### [Dataset content]
** start **

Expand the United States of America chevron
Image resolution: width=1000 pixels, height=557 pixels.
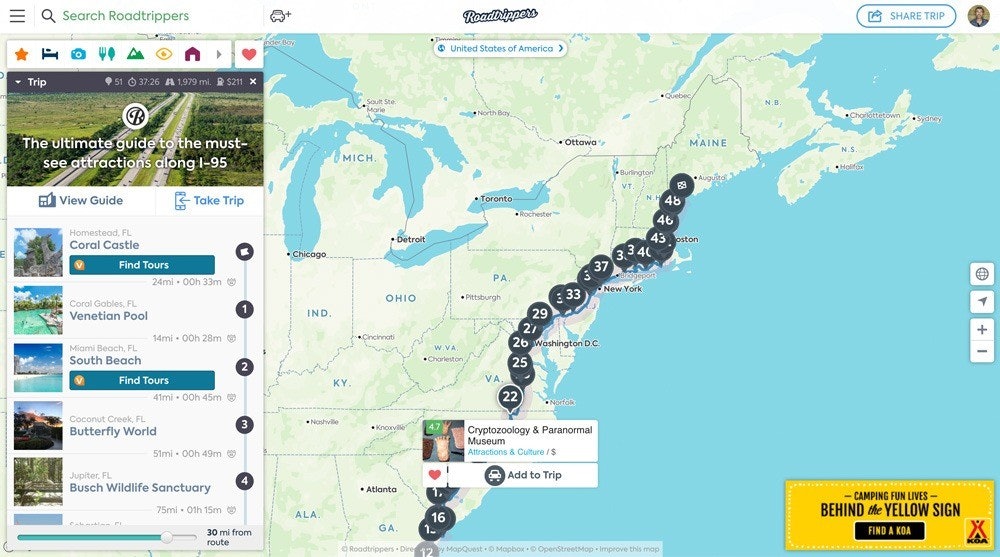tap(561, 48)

** end **
** start **

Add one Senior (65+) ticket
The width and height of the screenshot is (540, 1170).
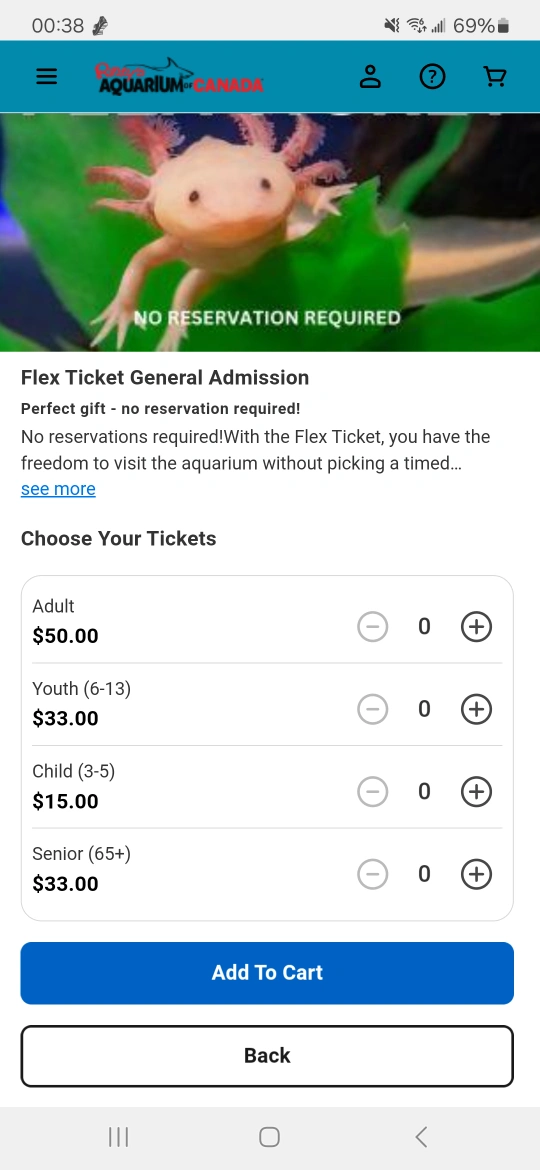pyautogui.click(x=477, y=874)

** end **
** start **

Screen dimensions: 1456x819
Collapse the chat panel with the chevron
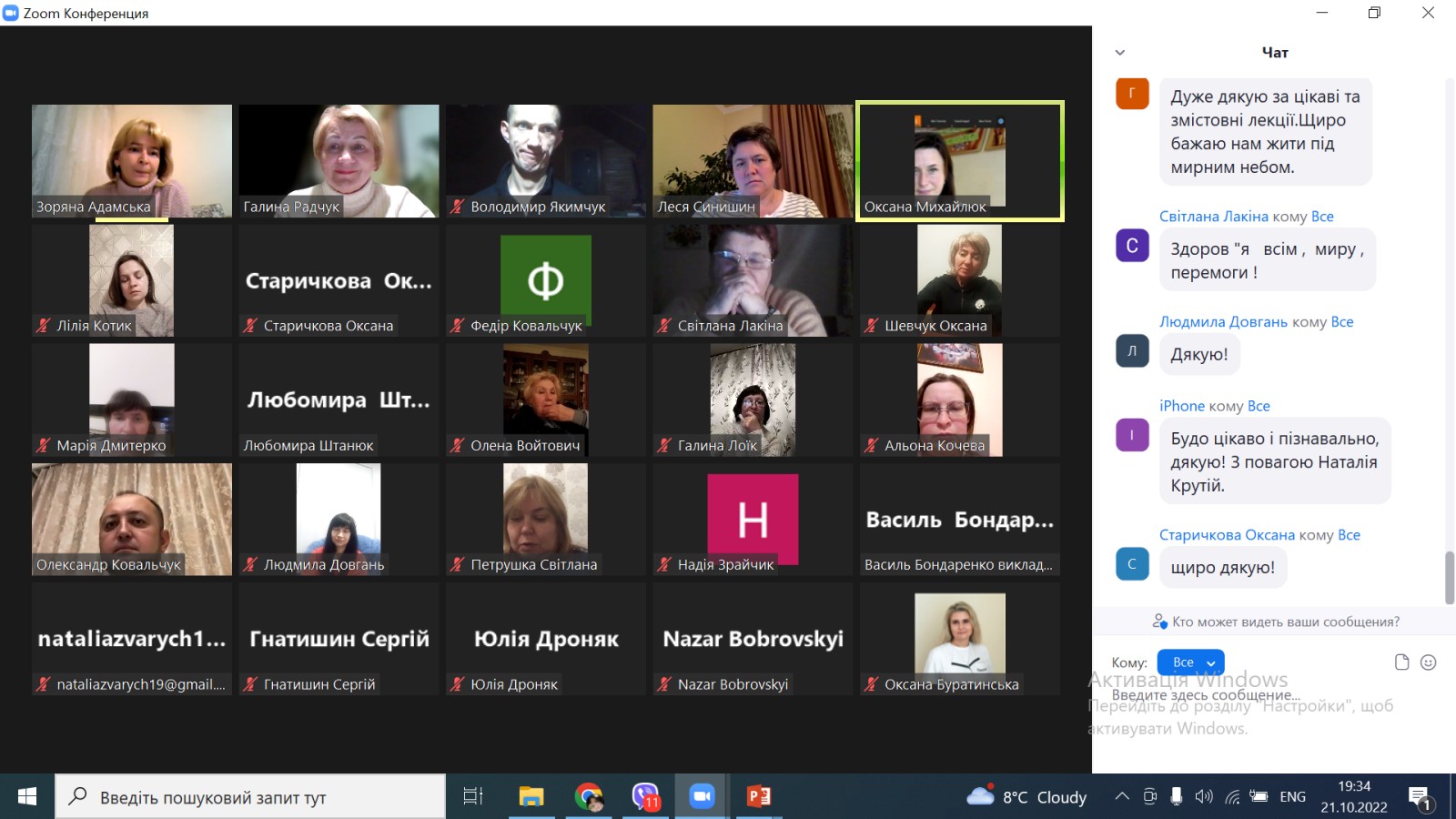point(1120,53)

** end **

### [The problem]
Quote the data starting at the line containing "Screen dimensions: 1456x819" and ending at the line containing "point(1120,53)", with both of those lines included. Leave the pictures out of your answer.

### [Response to the exercise]
Screen dimensions: 1456x819
Collapse the chat panel with the chevron
point(1120,53)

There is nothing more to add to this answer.